## EXTRACTED INFORMATION
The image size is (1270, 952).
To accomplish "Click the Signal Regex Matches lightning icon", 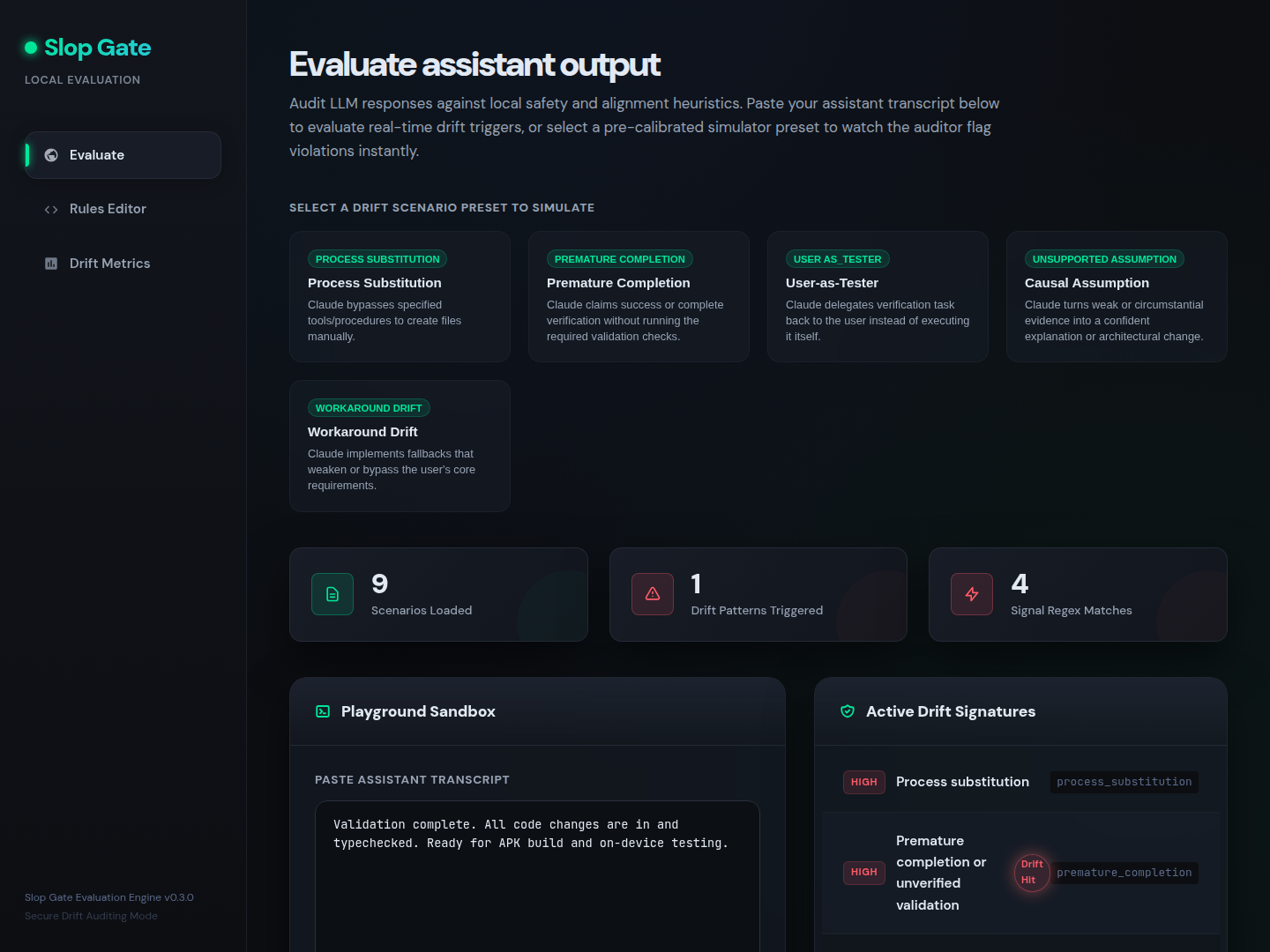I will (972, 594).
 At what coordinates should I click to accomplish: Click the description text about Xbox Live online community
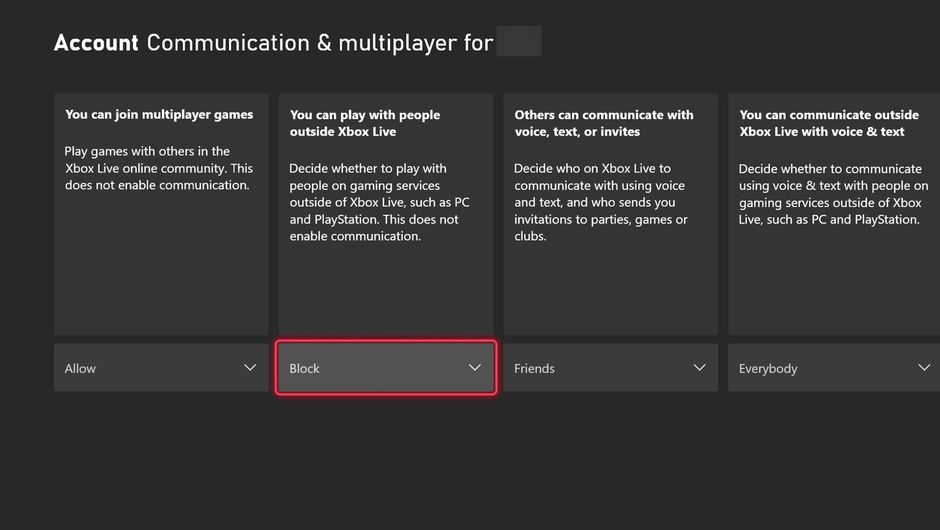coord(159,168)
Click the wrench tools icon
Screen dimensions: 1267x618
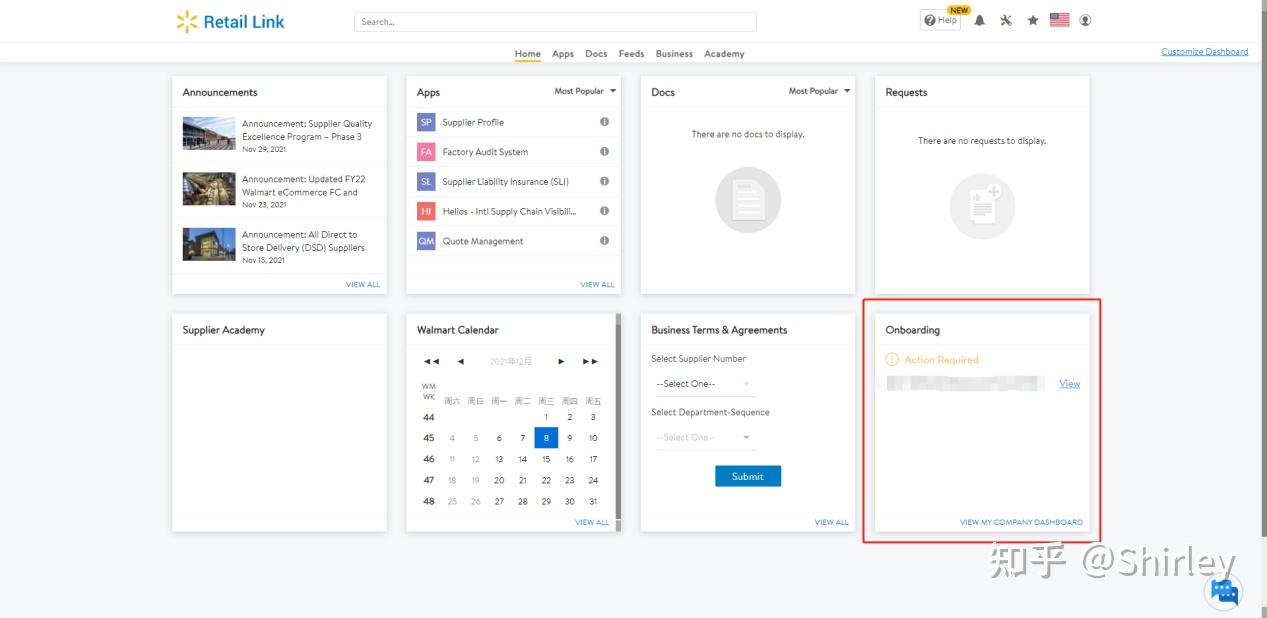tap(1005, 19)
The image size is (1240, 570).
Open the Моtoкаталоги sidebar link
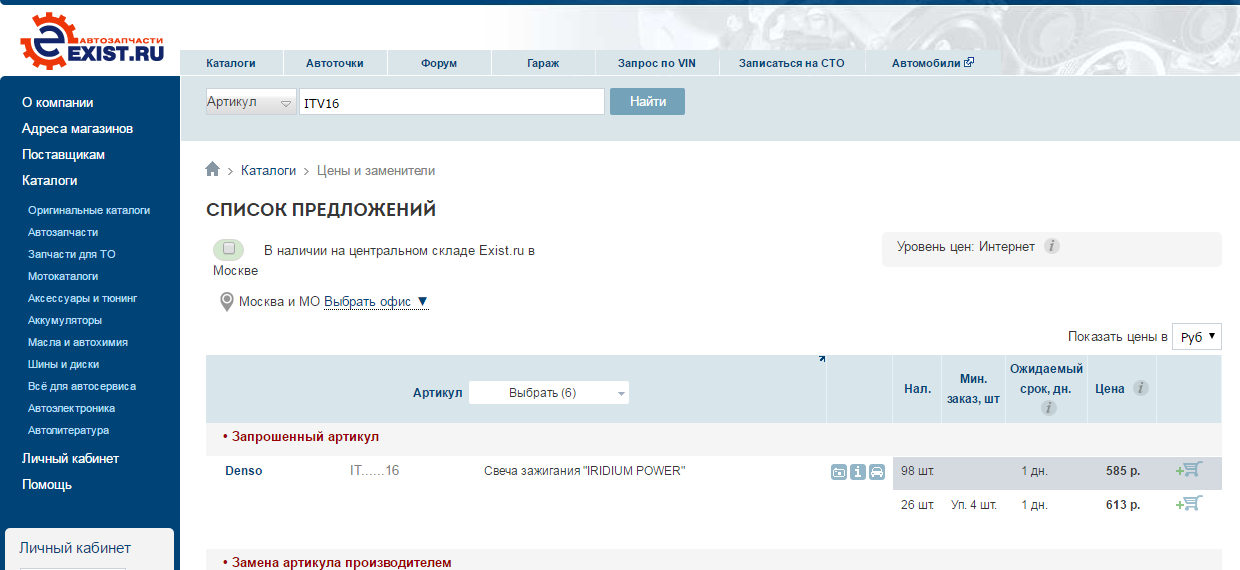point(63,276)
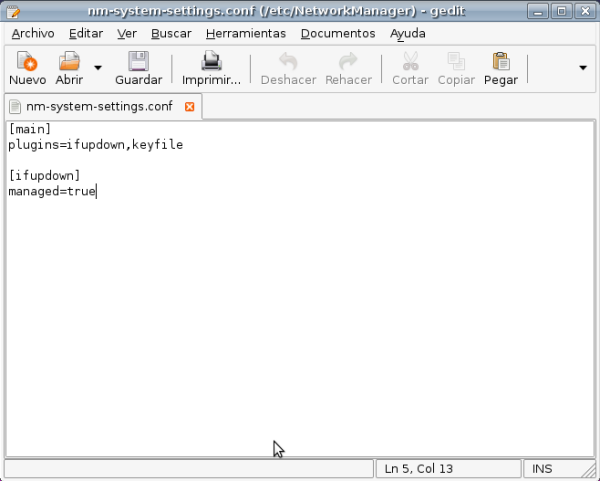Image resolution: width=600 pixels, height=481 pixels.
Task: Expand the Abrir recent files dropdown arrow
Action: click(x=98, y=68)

## WRITTEN PROBLEM
Pull out the stretch from the line containing "The image size is (1240, 570)." through the end of the rows above and reproduce it word for word, leaving out the pictures.

## THE RESPONSE
The image size is (1240, 570).
Open the Моtoкаталоги sidebar link
point(63,276)
Image resolution: width=600 pixels, height=481 pixels.
Task: Expand the Abrir recent files dropdown arrow
Action: click(x=98, y=68)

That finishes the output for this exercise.